### Task input ###

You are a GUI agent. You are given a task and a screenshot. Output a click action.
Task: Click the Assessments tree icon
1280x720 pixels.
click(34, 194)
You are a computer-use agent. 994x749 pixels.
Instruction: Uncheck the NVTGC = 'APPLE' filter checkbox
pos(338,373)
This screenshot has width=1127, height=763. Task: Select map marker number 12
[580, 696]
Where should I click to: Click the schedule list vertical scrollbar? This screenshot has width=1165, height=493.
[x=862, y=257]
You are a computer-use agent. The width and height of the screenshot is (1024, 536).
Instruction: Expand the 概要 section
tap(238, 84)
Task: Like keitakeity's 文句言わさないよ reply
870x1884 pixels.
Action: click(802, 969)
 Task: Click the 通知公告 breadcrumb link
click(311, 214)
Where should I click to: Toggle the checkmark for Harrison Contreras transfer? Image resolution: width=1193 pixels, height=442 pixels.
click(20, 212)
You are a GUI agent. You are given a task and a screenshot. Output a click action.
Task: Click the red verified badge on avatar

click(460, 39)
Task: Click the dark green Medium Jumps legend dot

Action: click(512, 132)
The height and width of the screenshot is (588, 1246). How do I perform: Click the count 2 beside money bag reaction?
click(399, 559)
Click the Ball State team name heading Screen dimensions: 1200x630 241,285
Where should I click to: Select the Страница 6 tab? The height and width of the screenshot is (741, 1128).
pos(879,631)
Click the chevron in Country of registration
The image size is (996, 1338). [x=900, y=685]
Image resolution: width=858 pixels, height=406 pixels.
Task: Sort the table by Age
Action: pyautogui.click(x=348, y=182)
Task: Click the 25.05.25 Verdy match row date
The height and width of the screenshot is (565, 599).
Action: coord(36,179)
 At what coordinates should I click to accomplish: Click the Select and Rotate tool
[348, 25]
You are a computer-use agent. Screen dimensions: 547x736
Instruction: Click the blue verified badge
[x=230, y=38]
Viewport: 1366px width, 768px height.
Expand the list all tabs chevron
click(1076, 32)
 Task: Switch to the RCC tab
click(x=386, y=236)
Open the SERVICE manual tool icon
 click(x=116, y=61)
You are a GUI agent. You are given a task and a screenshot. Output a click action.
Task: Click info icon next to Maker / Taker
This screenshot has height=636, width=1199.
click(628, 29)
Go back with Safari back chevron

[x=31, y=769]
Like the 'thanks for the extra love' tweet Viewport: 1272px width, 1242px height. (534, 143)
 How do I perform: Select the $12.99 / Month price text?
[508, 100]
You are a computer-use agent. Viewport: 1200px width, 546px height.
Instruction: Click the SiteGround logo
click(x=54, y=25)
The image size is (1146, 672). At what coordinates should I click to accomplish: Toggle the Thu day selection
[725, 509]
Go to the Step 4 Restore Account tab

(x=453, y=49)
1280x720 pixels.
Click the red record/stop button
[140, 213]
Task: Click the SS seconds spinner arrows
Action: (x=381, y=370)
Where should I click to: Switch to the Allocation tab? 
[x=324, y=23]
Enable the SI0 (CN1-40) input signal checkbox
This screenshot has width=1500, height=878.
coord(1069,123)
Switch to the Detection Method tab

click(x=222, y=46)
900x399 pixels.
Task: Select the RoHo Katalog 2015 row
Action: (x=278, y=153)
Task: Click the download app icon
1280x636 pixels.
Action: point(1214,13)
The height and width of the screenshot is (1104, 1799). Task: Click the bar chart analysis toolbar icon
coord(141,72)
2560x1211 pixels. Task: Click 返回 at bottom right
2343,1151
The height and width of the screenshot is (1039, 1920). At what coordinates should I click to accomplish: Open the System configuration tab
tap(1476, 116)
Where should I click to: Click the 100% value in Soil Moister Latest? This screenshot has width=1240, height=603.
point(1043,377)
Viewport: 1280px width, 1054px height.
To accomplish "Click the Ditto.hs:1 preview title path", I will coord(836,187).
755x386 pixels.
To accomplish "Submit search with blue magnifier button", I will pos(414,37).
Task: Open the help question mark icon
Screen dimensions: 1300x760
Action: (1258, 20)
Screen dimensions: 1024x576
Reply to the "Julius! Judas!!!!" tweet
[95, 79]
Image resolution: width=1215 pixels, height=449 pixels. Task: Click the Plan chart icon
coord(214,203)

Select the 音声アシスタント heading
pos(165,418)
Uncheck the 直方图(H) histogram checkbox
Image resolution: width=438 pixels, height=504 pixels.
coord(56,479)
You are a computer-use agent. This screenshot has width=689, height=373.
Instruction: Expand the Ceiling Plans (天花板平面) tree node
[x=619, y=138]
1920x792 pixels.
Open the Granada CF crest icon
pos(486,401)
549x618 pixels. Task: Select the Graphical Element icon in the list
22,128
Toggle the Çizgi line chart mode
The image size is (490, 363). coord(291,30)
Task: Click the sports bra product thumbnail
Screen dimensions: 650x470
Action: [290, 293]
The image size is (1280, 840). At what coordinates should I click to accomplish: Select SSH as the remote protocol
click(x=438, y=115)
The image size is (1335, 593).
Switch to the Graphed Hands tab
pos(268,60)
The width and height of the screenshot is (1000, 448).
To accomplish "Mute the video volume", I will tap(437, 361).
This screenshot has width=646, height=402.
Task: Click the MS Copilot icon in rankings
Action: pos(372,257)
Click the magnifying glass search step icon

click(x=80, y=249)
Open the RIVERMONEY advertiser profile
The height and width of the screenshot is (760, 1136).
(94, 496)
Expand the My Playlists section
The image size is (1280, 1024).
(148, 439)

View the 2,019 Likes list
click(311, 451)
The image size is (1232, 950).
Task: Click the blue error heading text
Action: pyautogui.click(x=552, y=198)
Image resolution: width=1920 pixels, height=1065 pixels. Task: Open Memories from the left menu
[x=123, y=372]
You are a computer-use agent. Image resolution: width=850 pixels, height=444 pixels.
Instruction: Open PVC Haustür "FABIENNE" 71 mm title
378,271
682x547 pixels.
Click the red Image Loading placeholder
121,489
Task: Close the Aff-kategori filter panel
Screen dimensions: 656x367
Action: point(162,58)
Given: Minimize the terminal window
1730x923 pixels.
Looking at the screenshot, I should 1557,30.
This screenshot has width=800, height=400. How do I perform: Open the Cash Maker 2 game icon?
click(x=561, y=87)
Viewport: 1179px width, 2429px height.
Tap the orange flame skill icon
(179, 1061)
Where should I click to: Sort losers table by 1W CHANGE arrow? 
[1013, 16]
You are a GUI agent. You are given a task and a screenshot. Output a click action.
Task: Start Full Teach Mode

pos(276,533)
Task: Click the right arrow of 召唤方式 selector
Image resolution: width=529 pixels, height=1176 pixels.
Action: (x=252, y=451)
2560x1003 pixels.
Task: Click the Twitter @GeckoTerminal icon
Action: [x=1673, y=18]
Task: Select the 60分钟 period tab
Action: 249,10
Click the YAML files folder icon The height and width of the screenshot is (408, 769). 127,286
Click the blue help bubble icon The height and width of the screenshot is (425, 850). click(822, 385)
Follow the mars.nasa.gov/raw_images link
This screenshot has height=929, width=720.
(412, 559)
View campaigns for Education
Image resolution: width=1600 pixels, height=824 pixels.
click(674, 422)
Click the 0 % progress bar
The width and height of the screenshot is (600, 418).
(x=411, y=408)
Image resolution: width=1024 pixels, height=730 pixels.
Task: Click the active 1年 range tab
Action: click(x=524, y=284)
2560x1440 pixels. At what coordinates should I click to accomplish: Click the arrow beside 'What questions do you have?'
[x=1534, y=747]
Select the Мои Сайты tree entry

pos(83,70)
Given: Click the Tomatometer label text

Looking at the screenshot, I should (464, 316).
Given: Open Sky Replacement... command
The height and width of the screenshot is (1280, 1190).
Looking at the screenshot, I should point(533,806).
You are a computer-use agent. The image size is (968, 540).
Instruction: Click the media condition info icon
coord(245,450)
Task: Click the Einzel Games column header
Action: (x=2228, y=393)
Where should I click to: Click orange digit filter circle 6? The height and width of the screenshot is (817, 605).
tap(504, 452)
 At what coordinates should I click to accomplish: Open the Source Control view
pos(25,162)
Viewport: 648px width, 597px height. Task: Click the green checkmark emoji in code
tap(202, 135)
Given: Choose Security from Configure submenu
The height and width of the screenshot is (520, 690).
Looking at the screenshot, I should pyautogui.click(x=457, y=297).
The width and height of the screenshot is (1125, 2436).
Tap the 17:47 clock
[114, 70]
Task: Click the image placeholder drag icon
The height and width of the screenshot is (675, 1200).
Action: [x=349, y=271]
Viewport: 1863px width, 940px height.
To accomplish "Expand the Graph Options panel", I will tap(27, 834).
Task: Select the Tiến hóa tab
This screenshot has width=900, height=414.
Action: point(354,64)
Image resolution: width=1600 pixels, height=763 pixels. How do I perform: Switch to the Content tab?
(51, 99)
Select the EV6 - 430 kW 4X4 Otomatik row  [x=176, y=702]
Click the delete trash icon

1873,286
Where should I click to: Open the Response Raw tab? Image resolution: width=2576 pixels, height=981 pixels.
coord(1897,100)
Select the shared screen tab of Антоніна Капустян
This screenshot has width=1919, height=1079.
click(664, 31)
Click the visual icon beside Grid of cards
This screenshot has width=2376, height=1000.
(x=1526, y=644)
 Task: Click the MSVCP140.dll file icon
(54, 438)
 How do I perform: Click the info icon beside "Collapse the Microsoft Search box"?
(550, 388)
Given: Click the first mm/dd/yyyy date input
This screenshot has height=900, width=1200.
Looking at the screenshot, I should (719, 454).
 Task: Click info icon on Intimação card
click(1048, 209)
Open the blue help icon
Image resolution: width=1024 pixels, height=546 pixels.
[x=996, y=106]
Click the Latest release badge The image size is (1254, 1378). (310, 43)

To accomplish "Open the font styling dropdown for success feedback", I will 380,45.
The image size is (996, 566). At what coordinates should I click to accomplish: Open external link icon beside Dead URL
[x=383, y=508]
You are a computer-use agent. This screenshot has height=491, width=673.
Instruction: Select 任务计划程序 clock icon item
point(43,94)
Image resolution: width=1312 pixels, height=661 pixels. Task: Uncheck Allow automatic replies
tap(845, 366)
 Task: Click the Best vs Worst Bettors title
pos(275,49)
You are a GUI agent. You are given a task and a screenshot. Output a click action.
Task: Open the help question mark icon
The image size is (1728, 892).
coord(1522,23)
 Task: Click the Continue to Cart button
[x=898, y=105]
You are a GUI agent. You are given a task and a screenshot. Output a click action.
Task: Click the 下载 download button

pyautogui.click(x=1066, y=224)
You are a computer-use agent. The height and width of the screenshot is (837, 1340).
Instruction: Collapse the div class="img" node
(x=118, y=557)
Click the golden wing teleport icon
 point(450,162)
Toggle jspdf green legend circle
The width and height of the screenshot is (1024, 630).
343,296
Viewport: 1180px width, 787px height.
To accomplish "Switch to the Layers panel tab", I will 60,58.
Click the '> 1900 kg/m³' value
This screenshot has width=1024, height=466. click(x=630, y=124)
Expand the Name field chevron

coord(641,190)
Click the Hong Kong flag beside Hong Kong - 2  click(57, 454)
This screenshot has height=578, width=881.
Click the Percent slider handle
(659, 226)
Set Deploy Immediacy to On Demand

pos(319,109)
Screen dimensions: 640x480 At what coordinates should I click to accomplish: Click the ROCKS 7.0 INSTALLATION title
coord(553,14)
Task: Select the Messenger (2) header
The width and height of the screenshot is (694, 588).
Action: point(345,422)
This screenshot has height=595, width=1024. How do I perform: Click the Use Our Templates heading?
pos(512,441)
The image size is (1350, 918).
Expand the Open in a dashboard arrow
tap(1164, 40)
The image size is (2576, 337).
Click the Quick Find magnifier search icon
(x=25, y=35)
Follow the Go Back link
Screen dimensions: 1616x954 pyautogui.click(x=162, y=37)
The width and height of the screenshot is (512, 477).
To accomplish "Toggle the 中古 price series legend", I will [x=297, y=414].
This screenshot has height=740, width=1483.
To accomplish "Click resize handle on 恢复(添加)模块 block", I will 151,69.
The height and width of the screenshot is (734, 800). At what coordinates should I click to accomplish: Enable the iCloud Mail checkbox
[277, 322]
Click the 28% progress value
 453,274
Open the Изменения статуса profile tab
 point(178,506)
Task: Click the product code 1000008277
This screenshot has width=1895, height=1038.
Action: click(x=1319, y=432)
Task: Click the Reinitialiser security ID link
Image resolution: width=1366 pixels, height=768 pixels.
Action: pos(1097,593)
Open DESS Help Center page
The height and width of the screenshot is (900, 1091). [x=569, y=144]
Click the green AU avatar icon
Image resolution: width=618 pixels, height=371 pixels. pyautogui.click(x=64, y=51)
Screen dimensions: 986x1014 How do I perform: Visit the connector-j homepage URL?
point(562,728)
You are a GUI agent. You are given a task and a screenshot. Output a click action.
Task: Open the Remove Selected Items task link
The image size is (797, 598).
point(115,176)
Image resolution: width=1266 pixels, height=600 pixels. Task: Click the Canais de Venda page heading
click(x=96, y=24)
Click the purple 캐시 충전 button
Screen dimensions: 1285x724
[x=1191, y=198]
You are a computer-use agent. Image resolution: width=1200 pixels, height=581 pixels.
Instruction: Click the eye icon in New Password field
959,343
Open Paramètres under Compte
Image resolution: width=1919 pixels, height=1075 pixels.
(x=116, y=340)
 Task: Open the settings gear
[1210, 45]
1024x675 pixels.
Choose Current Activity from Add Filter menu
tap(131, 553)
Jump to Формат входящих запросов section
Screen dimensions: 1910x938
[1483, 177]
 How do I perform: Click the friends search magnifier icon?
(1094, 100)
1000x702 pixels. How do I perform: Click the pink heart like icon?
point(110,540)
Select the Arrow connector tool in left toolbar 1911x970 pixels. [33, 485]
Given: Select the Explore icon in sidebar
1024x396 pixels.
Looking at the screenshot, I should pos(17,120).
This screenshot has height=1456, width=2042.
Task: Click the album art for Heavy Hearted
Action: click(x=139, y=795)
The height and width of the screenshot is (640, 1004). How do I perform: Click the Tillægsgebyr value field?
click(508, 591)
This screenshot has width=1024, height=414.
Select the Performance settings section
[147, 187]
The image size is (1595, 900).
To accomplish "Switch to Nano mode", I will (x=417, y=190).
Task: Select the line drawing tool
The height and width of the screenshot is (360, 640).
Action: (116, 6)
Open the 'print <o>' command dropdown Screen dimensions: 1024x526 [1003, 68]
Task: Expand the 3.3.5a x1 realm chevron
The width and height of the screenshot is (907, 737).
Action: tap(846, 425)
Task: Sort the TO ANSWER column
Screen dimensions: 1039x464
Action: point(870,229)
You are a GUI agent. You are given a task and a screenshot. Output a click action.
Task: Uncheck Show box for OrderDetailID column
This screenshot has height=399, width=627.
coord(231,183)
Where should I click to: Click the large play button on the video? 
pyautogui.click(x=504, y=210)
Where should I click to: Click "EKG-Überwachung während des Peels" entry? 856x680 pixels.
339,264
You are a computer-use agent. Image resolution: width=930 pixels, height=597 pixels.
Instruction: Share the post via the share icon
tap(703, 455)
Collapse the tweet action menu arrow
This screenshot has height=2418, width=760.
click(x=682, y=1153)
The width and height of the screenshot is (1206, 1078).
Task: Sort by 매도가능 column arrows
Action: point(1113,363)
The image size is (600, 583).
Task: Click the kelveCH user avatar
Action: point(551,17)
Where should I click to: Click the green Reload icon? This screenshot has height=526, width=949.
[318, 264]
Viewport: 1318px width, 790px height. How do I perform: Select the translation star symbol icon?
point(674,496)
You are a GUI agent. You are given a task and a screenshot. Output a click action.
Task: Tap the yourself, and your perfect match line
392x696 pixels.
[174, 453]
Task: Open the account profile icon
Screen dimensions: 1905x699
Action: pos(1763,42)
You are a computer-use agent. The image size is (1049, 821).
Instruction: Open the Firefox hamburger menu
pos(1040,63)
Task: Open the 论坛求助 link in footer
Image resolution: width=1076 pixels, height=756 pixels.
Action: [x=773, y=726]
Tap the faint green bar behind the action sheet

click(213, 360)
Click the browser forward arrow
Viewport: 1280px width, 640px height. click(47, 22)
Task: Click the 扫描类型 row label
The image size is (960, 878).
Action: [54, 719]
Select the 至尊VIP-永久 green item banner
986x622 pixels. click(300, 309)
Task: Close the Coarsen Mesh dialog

###

Instructions to follow
Only the lines above from the line containing "Click the Percent slider handle" through the line containing "This screenshot has height=740, width=1483." should be retyped, exactly and with both ends included.

Expected answer
Click the Percent slider handle
(659, 226)
Set Deploy Immediacy to On Demand

pos(319,109)
Screen dimensions: 640x480 At what coordinates should I click to accomplish: Click the ROCKS 7.0 INSTALLATION title
coord(553,14)
Task: Select the Messenger (2) header
The width and height of the screenshot is (694, 588).
Action: point(345,422)
This screenshot has height=595, width=1024. How do I perform: Click the Use Our Templates heading?
pos(512,441)
The image size is (1350, 918).
Expand the Open in a dashboard arrow
tap(1164, 40)
The image size is (2576, 337).
Click the Quick Find magnifier search icon
(x=25, y=35)
Follow the Go Back link
Screen dimensions: 1616x954 pyautogui.click(x=162, y=37)
The width and height of the screenshot is (512, 477).
To accomplish "Toggle the 中古 price series legend", I will [x=297, y=414].
This screenshot has height=740, width=1483.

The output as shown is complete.